Exercise description: Set down each entry below exactly as it stands.

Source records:
= = = = =
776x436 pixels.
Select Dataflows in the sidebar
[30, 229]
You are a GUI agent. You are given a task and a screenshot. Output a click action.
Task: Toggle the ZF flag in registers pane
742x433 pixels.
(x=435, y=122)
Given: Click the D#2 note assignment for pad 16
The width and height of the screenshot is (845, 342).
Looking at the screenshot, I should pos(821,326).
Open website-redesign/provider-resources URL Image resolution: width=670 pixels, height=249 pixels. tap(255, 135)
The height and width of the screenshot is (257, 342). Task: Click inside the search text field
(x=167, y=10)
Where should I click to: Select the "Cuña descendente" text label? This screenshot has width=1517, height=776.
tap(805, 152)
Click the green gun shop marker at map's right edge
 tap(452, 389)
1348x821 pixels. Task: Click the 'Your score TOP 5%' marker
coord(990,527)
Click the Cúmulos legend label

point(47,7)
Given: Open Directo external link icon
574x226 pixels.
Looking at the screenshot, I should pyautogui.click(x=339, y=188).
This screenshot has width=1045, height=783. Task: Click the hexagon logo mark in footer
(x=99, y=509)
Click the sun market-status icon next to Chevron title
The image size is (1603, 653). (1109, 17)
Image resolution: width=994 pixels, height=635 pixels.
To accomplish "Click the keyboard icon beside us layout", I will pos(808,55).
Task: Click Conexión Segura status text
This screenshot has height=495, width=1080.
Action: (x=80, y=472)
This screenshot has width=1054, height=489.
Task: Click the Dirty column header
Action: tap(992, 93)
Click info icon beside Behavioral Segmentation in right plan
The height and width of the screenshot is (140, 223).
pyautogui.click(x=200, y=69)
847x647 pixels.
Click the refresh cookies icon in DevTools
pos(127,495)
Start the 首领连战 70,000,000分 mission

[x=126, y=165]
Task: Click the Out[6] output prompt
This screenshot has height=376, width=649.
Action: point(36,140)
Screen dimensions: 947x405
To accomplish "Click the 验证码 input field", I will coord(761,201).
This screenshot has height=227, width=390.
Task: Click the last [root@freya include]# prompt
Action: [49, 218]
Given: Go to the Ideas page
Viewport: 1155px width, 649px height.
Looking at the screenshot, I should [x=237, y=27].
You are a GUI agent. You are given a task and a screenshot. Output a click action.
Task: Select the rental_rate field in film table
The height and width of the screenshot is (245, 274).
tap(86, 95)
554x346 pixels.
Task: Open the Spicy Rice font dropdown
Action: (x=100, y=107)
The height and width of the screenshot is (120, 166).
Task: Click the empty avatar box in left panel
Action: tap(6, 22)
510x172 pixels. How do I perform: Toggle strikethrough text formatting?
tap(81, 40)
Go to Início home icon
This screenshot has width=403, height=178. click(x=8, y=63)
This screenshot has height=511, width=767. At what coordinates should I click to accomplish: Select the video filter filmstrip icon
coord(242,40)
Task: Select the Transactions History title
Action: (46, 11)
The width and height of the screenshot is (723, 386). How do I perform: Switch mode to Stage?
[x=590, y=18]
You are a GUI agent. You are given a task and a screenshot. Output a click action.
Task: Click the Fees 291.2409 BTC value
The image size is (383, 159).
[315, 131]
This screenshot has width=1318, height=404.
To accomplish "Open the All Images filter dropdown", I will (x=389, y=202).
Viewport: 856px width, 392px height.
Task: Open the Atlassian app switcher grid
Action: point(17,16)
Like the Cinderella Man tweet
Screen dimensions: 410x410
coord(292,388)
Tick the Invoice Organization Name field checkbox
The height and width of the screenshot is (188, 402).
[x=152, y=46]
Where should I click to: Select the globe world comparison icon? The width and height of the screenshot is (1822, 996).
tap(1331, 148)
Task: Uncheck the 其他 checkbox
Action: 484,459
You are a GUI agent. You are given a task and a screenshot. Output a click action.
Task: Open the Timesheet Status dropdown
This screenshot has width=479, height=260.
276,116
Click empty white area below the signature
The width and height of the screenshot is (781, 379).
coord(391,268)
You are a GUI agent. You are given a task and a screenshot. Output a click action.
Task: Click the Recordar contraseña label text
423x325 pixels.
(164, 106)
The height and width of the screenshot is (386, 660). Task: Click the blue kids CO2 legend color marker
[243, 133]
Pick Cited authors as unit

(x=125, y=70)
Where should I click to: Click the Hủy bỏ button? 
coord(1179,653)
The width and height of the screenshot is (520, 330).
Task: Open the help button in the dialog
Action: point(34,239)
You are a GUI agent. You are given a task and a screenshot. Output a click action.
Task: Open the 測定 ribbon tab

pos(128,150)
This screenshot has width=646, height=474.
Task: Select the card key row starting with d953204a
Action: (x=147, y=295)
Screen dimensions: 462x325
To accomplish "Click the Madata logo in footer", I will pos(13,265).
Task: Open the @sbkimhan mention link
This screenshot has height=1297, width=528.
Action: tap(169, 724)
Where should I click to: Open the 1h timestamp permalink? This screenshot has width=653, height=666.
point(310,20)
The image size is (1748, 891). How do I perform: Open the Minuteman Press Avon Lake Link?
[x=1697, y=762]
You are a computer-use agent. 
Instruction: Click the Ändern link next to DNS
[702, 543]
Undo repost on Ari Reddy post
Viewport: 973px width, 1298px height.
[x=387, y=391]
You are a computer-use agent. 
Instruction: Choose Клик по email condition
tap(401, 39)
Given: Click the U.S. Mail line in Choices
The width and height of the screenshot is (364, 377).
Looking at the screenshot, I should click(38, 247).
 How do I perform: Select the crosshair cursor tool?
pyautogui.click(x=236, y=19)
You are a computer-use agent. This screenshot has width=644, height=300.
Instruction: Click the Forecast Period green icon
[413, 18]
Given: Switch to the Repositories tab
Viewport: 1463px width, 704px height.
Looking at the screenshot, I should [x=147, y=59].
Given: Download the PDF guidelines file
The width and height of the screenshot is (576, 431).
= = = = =
Answer to the exercise:
776x436 pixels.
Select Dataflows in the sidebar
[30, 229]
You are a GUI agent. You are given a task and a screenshot. Output a click action.
Task: Toggle the ZF flag in registers pane
742x433 pixels.
(x=435, y=122)
Given: Click the D#2 note assignment for pad 16
The width and height of the screenshot is (845, 342).
Looking at the screenshot, I should pos(821,326).
Open website-redesign/provider-resources URL Image resolution: width=670 pixels, height=249 pixels. tap(255, 135)
The height and width of the screenshot is (257, 342). Task: Click inside the search text field
(x=167, y=10)
Where should I click to: Select the "Cuña descendente" text label? This screenshot has width=1517, height=776.
tap(805, 152)
Click the green gun shop marker at map's right edge
 tap(452, 389)
1348x821 pixels. Task: Click the 'Your score TOP 5%' marker
coord(990,527)
Click the Cúmulos legend label

point(47,7)
Given: Open Directo external link icon
574x226 pixels.
Looking at the screenshot, I should pyautogui.click(x=339, y=188).
This screenshot has width=1045, height=783. Task: Click the hexagon logo mark in footer
(x=99, y=509)
Click the sun market-status icon next to Chevron title
The image size is (1603, 653). (1109, 17)
Image resolution: width=994 pixels, height=635 pixels.
To accomplish "Click the keyboard icon beside us layout", I will pos(808,55).
Task: Click Conexión Segura status text
This screenshot has height=495, width=1080.
Action: (x=80, y=472)
This screenshot has width=1054, height=489.
Task: Click the Dirty column header
Action: tap(992, 93)
Click info icon beside Behavioral Segmentation in right plan
The height and width of the screenshot is (140, 223).
pyautogui.click(x=200, y=69)
847x647 pixels.
Click the refresh cookies icon in DevTools
pos(127,495)
Start the 首领连战 70,000,000分 mission

[x=126, y=165]
Task: Click the Out[6] output prompt
This screenshot has height=376, width=649.
Action: point(36,140)
Screen dimensions: 947x405
To accomplish "Click the 验证码 input field", I will coord(761,201).
This screenshot has height=227, width=390.
Task: Click the last [root@freya include]# prompt
Action: [49, 218]
Given: Go to the Ideas page
Viewport: 1155px width, 649px height.
Looking at the screenshot, I should [x=237, y=27].
You are a GUI agent. You are given a task and a screenshot. Output a click action.
Task: Select the rental_rate field in film table
The height and width of the screenshot is (245, 274).
tap(86, 95)
554x346 pixels.
Task: Open the Spicy Rice font dropdown
Action: (x=100, y=107)
The height and width of the screenshot is (120, 166).
Task: Click the empty avatar box in left panel
Action: tap(6, 22)
510x172 pixels. How do I perform: Toggle strikethrough text formatting?
tap(81, 40)
Go to Início home icon
This screenshot has width=403, height=178. click(x=8, y=63)
This screenshot has height=511, width=767. At what coordinates should I click to accomplish: Select the video filter filmstrip icon
coord(242,40)
Task: Select the Transactions History title
Action: (46, 11)
The width and height of the screenshot is (723, 386). How do I perform: Switch mode to Stage?
[x=590, y=18]
You are a GUI agent. You are given a task and a screenshot. Output a click action.
Task: Click the Fees 291.2409 BTC value
The image size is (383, 159).
[315, 131]
This screenshot has width=1318, height=404.
To accomplish "Open the All Images filter dropdown", I will (x=389, y=202).
Viewport: 856px width, 392px height.
Task: Open the Atlassian app switcher grid
Action: point(17,16)
Like the Cinderella Man tweet
Screen dimensions: 410x410
coord(292,388)
Tick the Invoice Organization Name field checkbox
The height and width of the screenshot is (188, 402).
[x=152, y=46]
Where should I click to: Select the globe world comparison icon? The width and height of the screenshot is (1822, 996).
tap(1331, 148)
Task: Uncheck the 其他 checkbox
Action: 484,459
You are a GUI agent. You are given a task and a screenshot. Output a click action.
Task: Open the Timesheet Status dropdown
This screenshot has width=479, height=260.
276,116
Click empty white area below the signature
The width and height of the screenshot is (781, 379).
coord(391,268)
You are a GUI agent. You are given a task and a screenshot. Output a click action.
Task: Click the Recordar contraseña label text
423x325 pixels.
(164, 106)
The height and width of the screenshot is (386, 660). Task: Click the blue kids CO2 legend color marker
[243, 133]
Pick Cited authors as unit

(x=125, y=70)
Where should I click to: Click the Hủy bỏ button? 
coord(1179,653)
The width and height of the screenshot is (520, 330).
Task: Open the help button in the dialog
Action: point(34,239)
You are a GUI agent. You are given a task and a screenshot. Output a click action.
Task: Open the 測定 ribbon tab

pos(128,150)
This screenshot has width=646, height=474.
Task: Select the card key row starting with d953204a
Action: (x=147, y=295)
Screen dimensions: 462x325
To accomplish "Click the Madata logo in footer", I will pos(13,265).
Task: Open the @sbkimhan mention link
This screenshot has height=1297, width=528.
Action: tap(169, 724)
Where should I click to: Open the 1h timestamp permalink? This screenshot has width=653, height=666.
point(310,20)
The image size is (1748, 891). How do I perform: Open the Minuteman Press Avon Lake Link?
[x=1697, y=762]
You are a computer-use agent. 
Instruction: Click the Ändern link next to DNS
[702, 543]
Undo repost on Ari Reddy post
Viewport: 973px width, 1298px height.
[x=387, y=391]
You are a computer-use agent. 
Instruction: Choose Клик по email condition
tap(401, 39)
Given: Click the U.S. Mail line in Choices
The width and height of the screenshot is (364, 377).
Looking at the screenshot, I should click(38, 247).
 How do I perform: Select the crosshair cursor tool?
pyautogui.click(x=236, y=19)
You are a computer-use agent. This screenshot has width=644, height=300.
Instruction: Click the Forecast Period green icon
[413, 18]
Given: Switch to the Repositories tab
Viewport: 1463px width, 704px height.
Looking at the screenshot, I should [x=147, y=59].
Given: Download the PDF guidelines file
The width and height of the screenshot is (576, 431).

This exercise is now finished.